I also found Andrew Garfield to be a very believable Spider-Man once I got used to the image of him as the character. There has been a lot of question about whether a 30 year old British man could play a 20 year old New Yorker, but he pulls it off well. I didn’t watch the first Amazing Spider-Man, so this was my first image of the web slinger to be played by someone other than Toby McGuire, and I have to say it was weird at first, but as the movie goes along, Garfield plays the role well enough to get me to buy into his portrayal of the hero. Dane DeHaan also gave a very believable version of Harry Osbourne.

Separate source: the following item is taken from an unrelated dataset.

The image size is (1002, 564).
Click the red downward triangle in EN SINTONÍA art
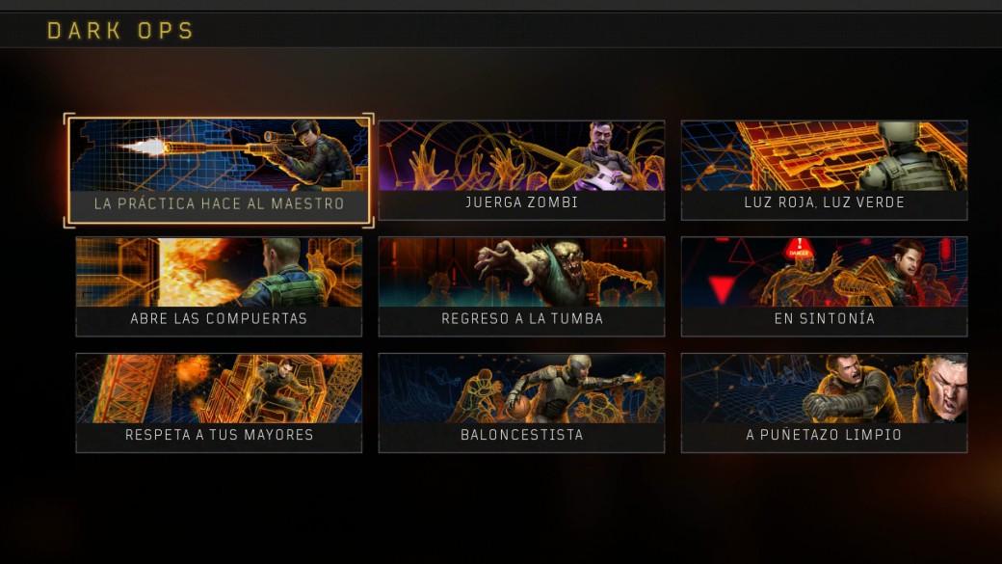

He pulls off the rich kid thing in this very Leonardo DiCaprio Wolf of Wall Street sort of way that comes off very naturally.
The thing that made me finally say that I liked this movie was the ending. Stop reading now if you hate spoilers, by the way. Throughout the movie, it is almost obnoxiously present how in love Peter and his girlfriend Wendy are. They split up, come back together, split up again, make it clear that they are totally in love, and just as Wendy has been accepted into Oxford and planning to move to England with Peter, the Green Goblin drops her down a clock tower. Spider-Man shoots his web to save her, but just as it grabs onto her and tries to catch her, she hits the floor at full speed. It was a shocking and dark moment in an otherwise light film, but I think that helped it to gain credibility as a superhero film. Spider-Man’s pain is echoed by many protagonists across all super hero movies, and sort of indoctrinates this Spider-Man into the club.
I would tell you to see this movie if you like superhero movies, but if you’re looking for something brand new you probably won’t find it here.